THE ANDROID "QEMUD" MULTIPLEXING DAEMON

I. Overview:
------------

The Android system image includes a small daemon program named "qemud"
which is started at boot time. Its purpose is to provide a multiplexing
communication channel between the emulated system and the emulator program
itself. Another way to support communication between the emulated system and
the emulator program is using qemu pipes (see ANDROID-QEMU-PIPE.TXT for details
on qemu pipes).

Its goal is to allow certain parts of the system to talk directly to the
emulator without requiring special kernel support; this simplifies a lot of
things since it does *not* require:

- writing/configuring a specific kernel driver
- writing the corresponding hardware emulation code in hw/android/goldfish/*.c
- dealing with device allocation and permission issues in the emulated system

The emulator provides 'services' to various parts of the emulated system.
Each service is identified by a name and serves a specific purpose. For
example:

   "gsm"       Used to communicate with the emulated GSM modem with
               AT commands.

   "gps"       Used to receive NMEA sentences broadcasted from the
               emulated GPS device.

   "sensors"   Used to list the number of emulated sensors, as well as
               enable/disable reception of specific sensor events.

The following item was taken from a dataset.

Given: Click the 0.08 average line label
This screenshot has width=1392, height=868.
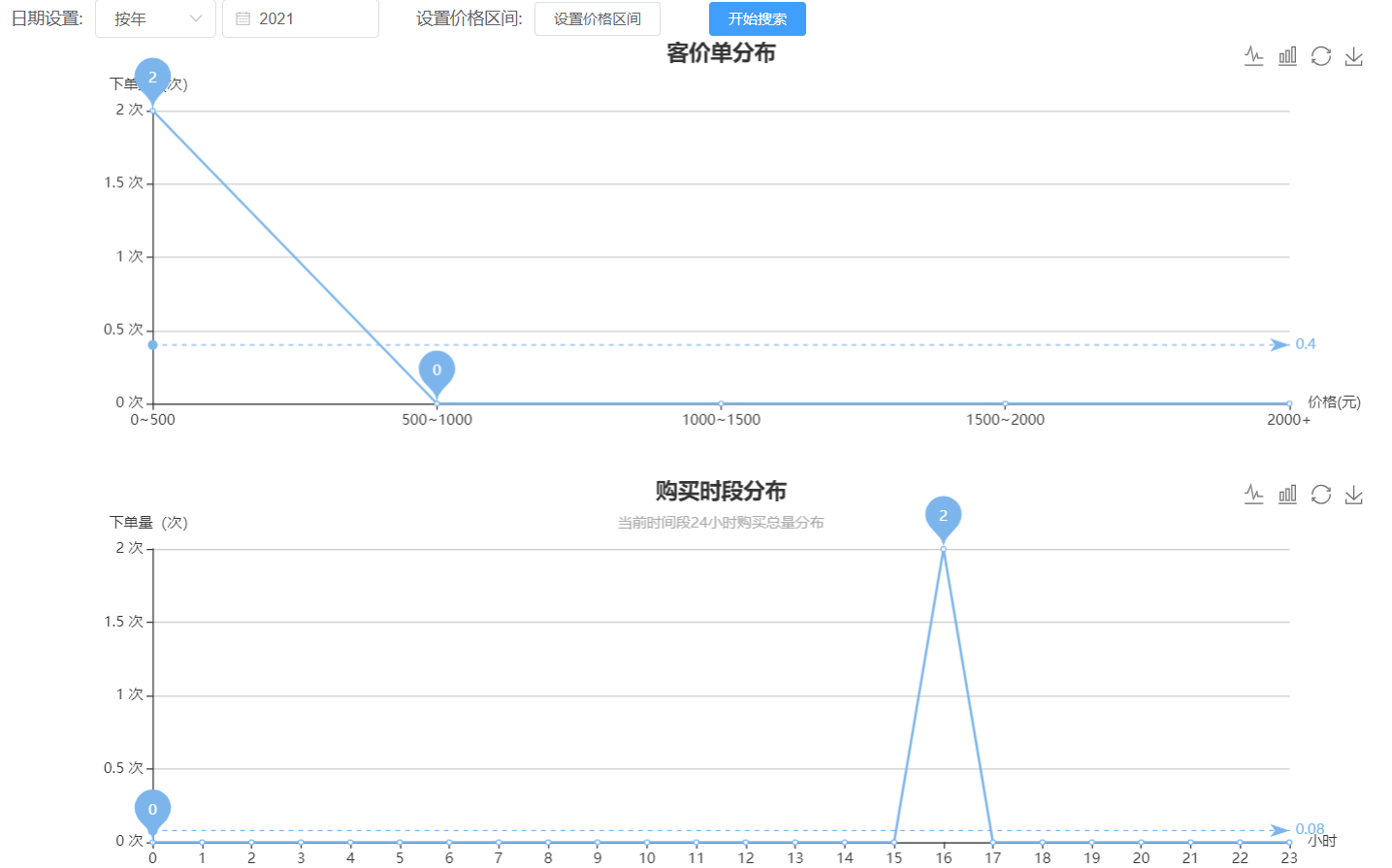Looking at the screenshot, I should tap(1310, 829).
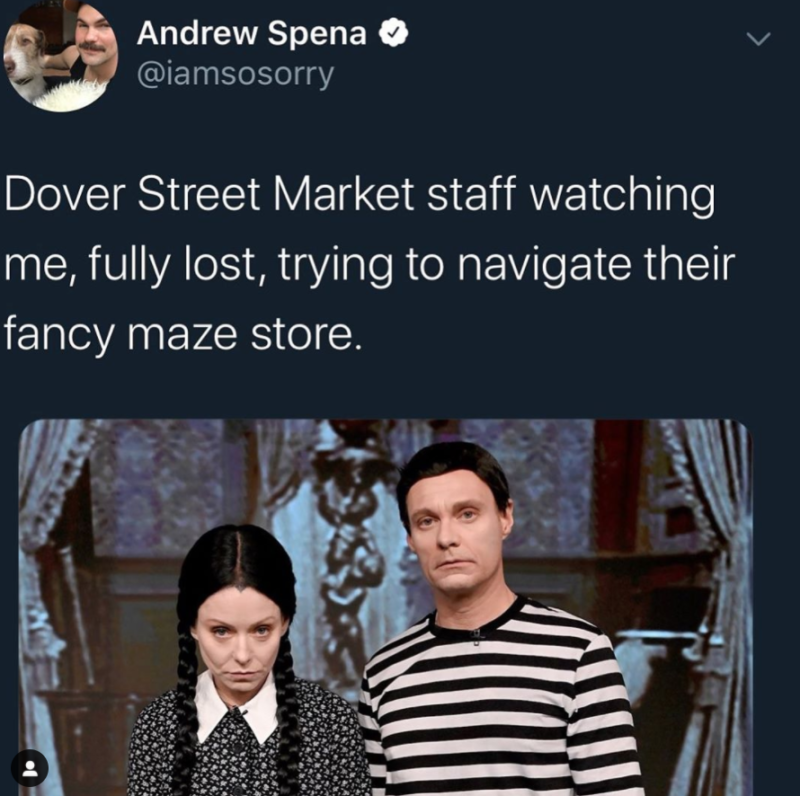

   "control"   Used to control misc. simple emulated hardware devices
               (e.g. vibrator, leds, LCD backlight, etc...)


II. Implementation:
-------------------

Since the "cupcake" platform, this works as follows:

- A 'qemud client' is any part of the emulated system that wants to talk
  to the emulator. It does so by:

  - connecting to the /dev/socket/qemud Unix domain socket
  - sending the service name through the socket
  - receives two bytes of data, which will be "OK" in case of
    success, or "KO" in case of failure.

  After an OK, the same connection can be used to talk directly to the
  corresponding service.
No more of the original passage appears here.